Galloping to the Galapagos - Chapter Four
Tuesday, December 1st
We wake up next to the sheer rock wall of Isabela Island, Vicente Roca Point. This is the largest island of the Galapagos. You can just make out The Bonita Yacht in the far right lower corner.
Author’s note: One of the challenges of this trip was packing. Quito is cool with an average temperature of about 55 to 60. Even though it’s on the Equator, the altitude keeps the temperatures low. The Galapagos Islands are at sea level and warmer, but the temperatures were still in the low to high seventies even on sunny days. Because we were visiting on the edge of the rainy season, many days were overcast. Rentals snorkeling equipment was available on the Bonita, but only one mil suits. I get cold easily and have trouble fitting a mask so I brought my own gear including a three mill wetsuit.
The zodiacs allowed us to get close to the towering rock walls and an accessible cave on Isabela Island. The colors inside the cave were amazing!
We proceed along the walls to the rocks where all the Galapagos critters were hanging out.
Sea lions, Flightless Cormorants, Blue Booted boobies, Frigetbirds and Swallow-tailed Gulls abound.
Author’s note: There is one extremely inquisitive and somewhat aggressive Flightless Cormorant. It nearly fell off its rock to get into the water and swim out to investigate our zodiacs!

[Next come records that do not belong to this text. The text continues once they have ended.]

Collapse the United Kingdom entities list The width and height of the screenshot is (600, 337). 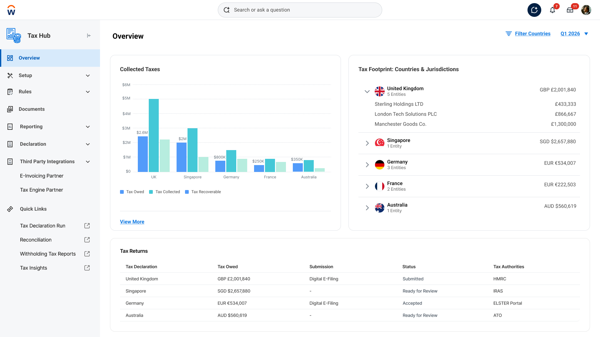tap(367, 91)
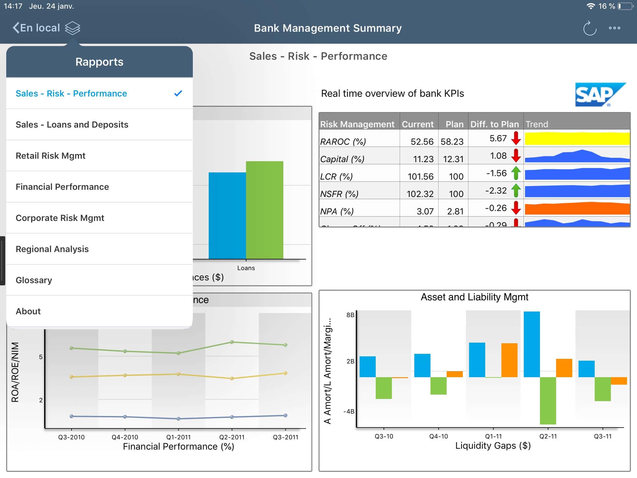Switch to the Financial Performance report
The height and width of the screenshot is (478, 637).
(x=62, y=187)
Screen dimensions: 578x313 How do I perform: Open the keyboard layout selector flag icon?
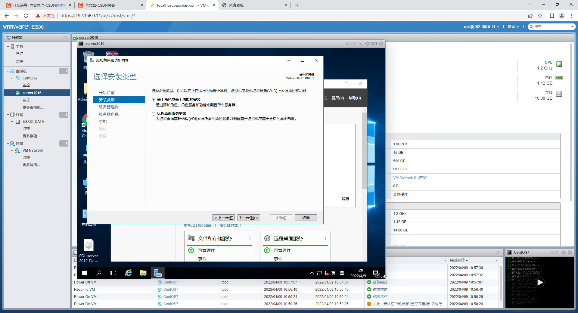(361, 44)
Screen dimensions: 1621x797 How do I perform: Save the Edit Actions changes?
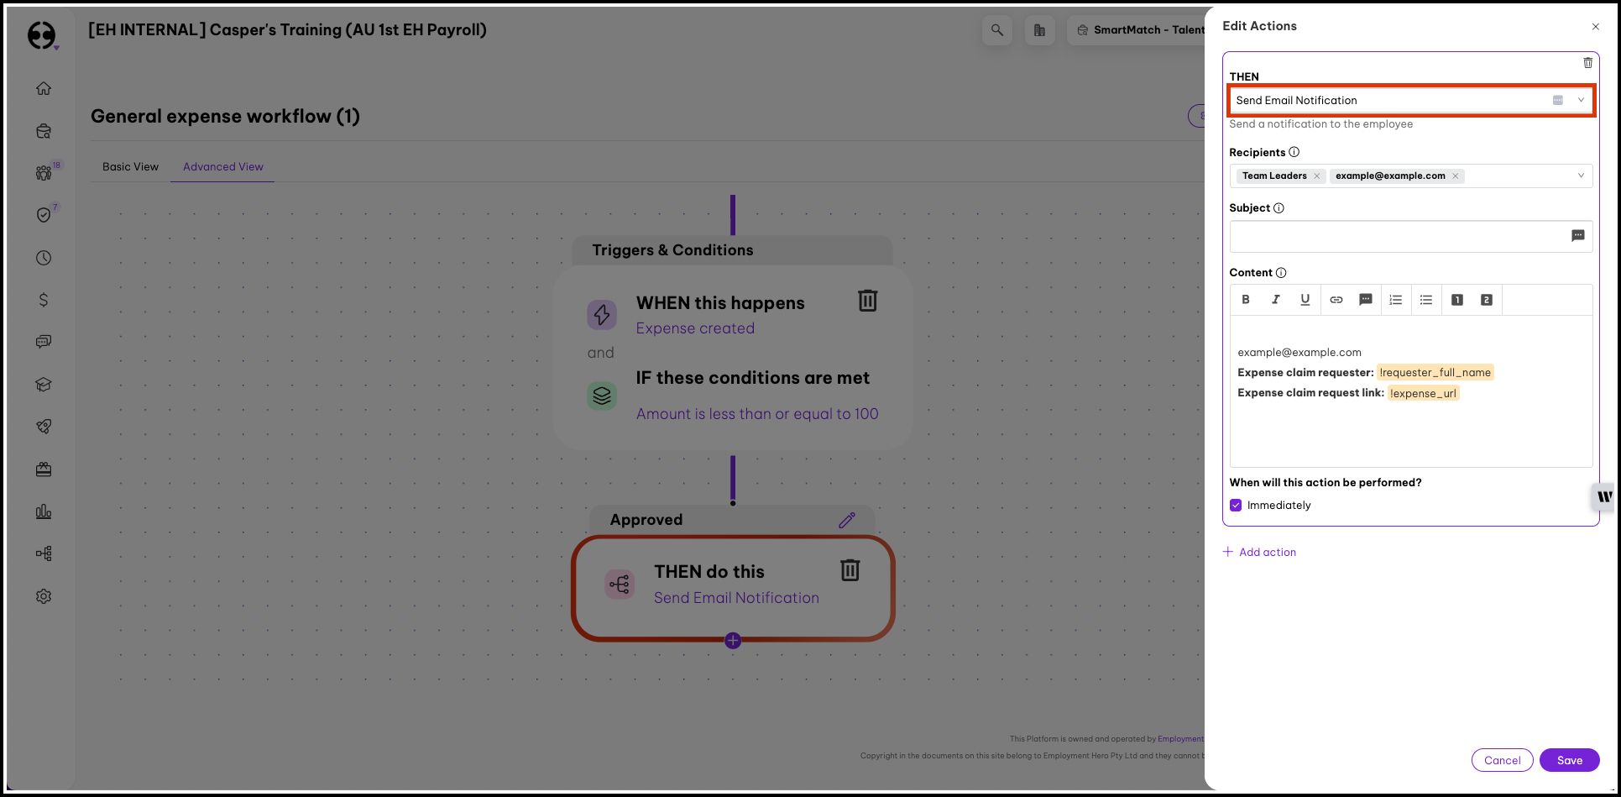tap(1569, 759)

Author’s note: There are Cormorants in other places in the world, but the Flightless Cormorant is an evolutionary anomaly of The Galapagos. It flew to the Galapagos but discovered the food was in the water, so eventually its wings diminished in size until now it is flightless. only swiming and diving for food.
This picture is typical of the Galapagos. Initally, you see nothing, but on closer examination there are crabs, Marine Iguanas and more.

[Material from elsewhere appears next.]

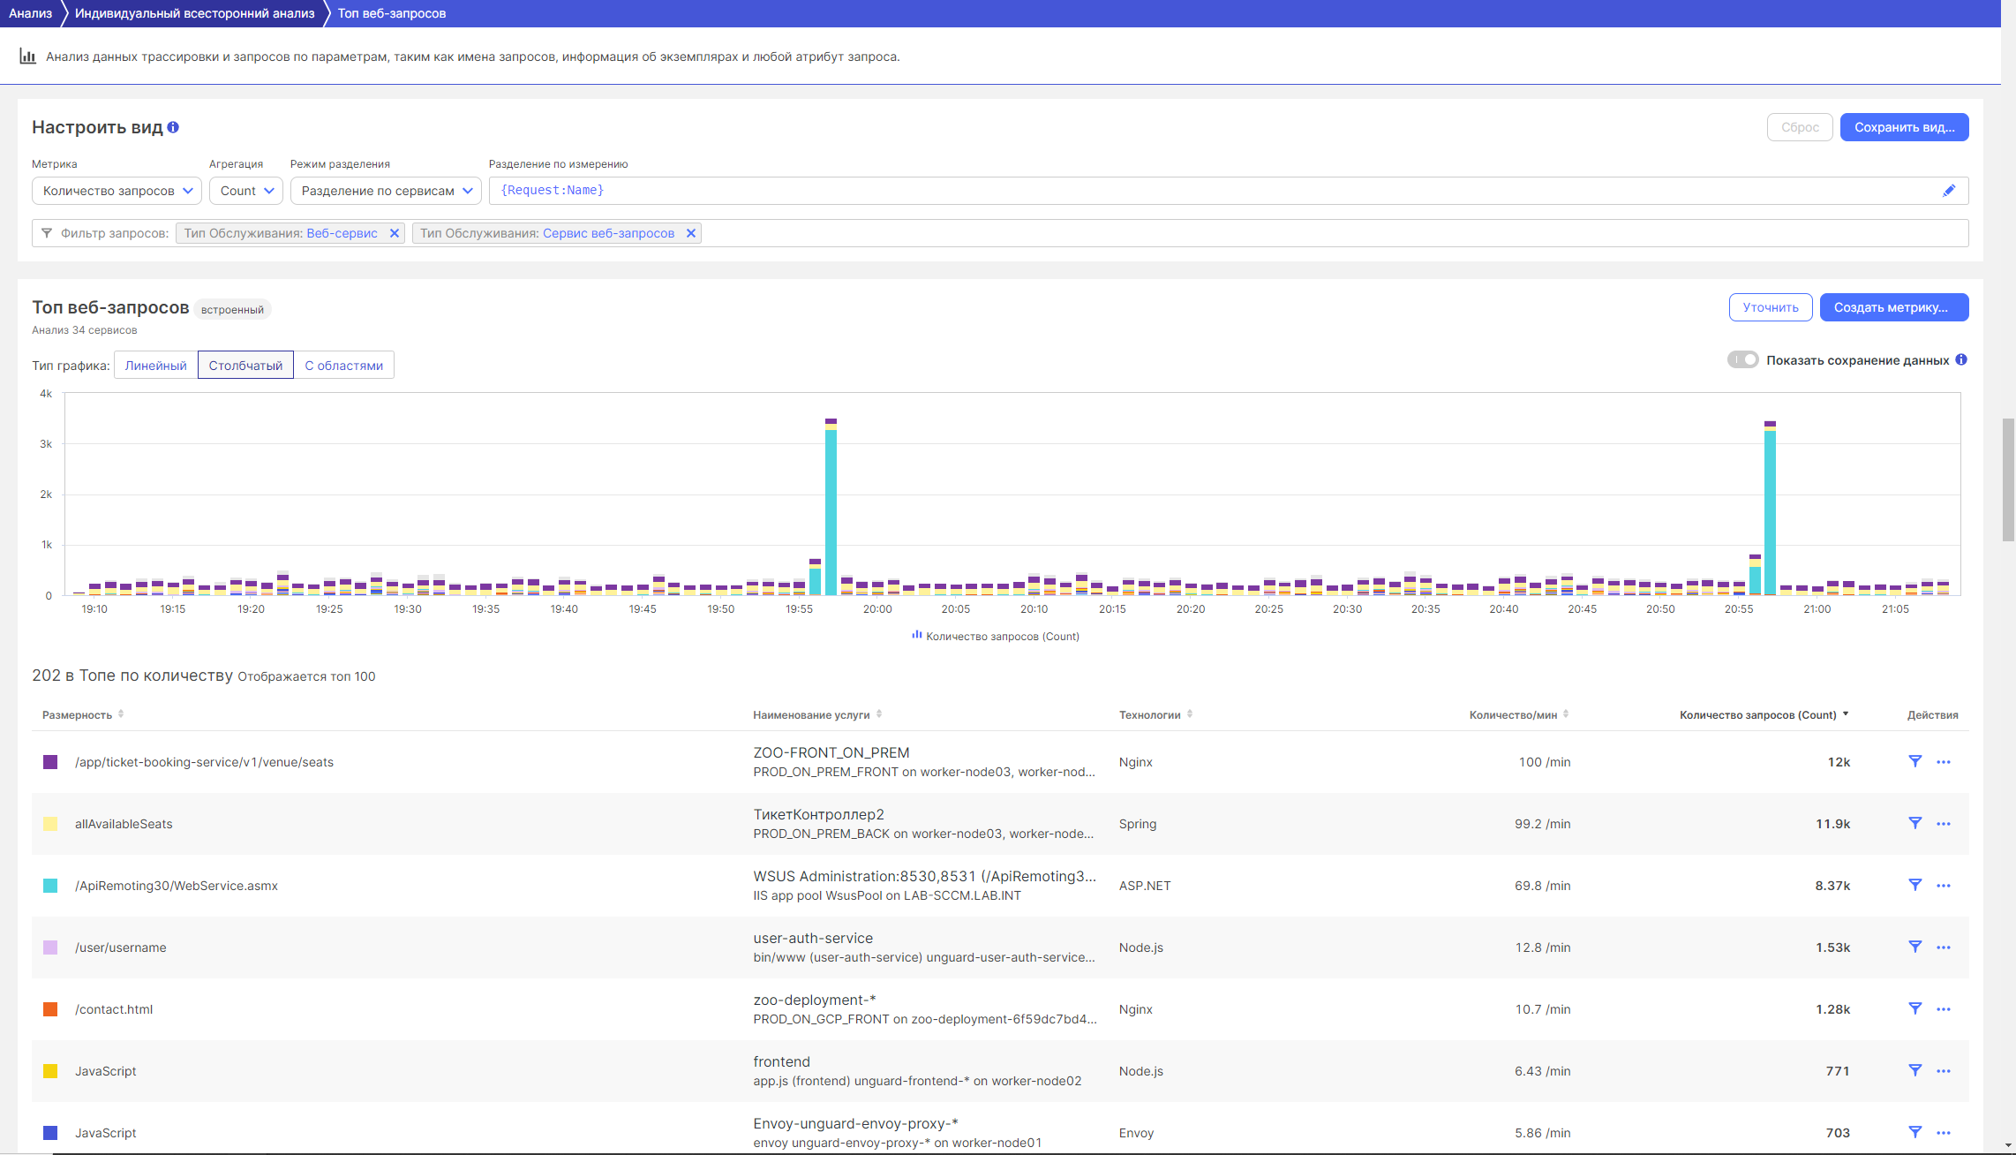Image resolution: width=2016 pixels, height=1155 pixels.
Task: Open the Count aggregation dropdown
Action: [x=246, y=191]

After the zodiac ride there is snokeling. There was lots of particulate in the water. This is great nourishment for the animals that live in the Galapagos, but the bane of the photographer, acutely evident when snorkeling.
Lunch begins with a tomato based ceviche – different from the day before, but again served with plantain strips and popcorn.

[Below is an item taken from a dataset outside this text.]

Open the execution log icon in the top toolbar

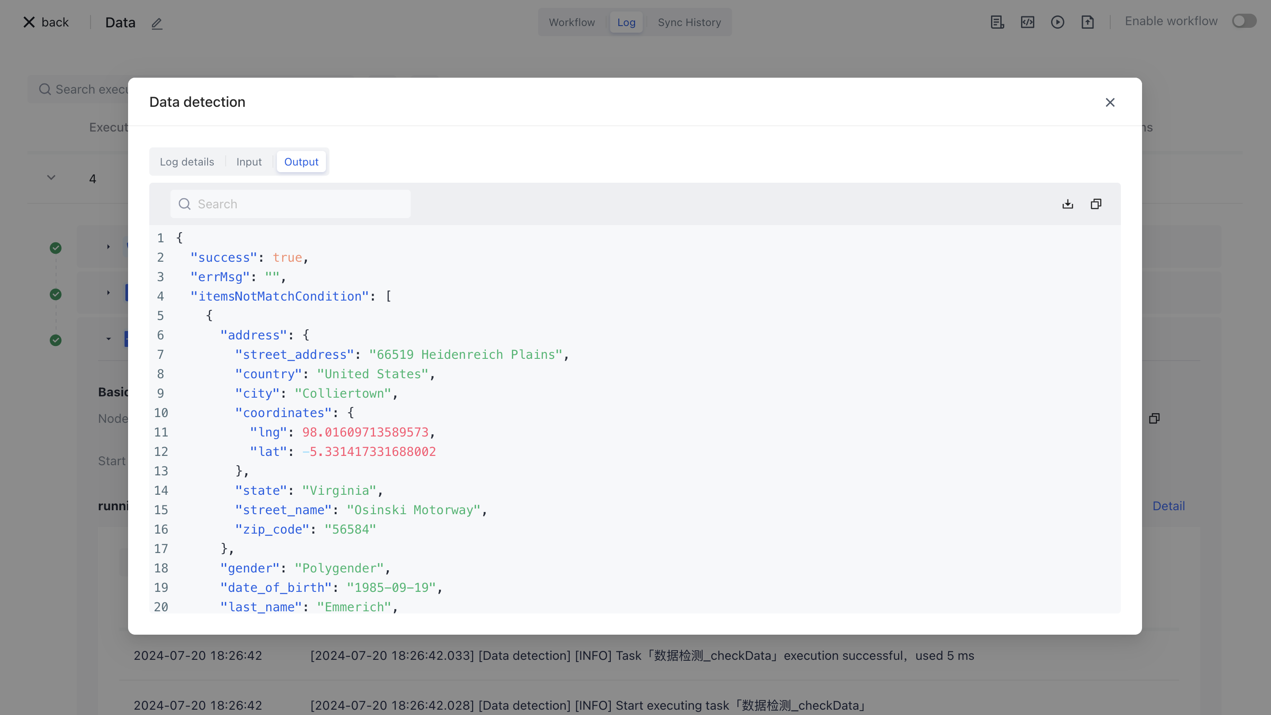coord(997,22)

Early afternoon activities include standup boards and kayaks. I skipped this activity to rest, but Tom saw a Galapagos Penguin.
Afternoon finds us next to Fernandina. The zodiacs deliver us to a path occupied by Sea Lions. With a little encouragement they move aside. There were hundreds of Marine Iguanas and many Land Iguanas.
The highlights were a Galapagos Hawk and a Cormorant with its nestling. Wilo, our guide, shares that he has only seen a Cormorant fledgling twice in his life.
The stunning photograph below of the Cormorant with its fledgling is from an other guest on the Bonita, Iñigo Diego-Fernandez.
As we explored Fernandina we were delighted by the Sea lions!
I enjoy a close encouter of my own.
As we say goodby to Fernandina the Sea Lion pups make us long to stay.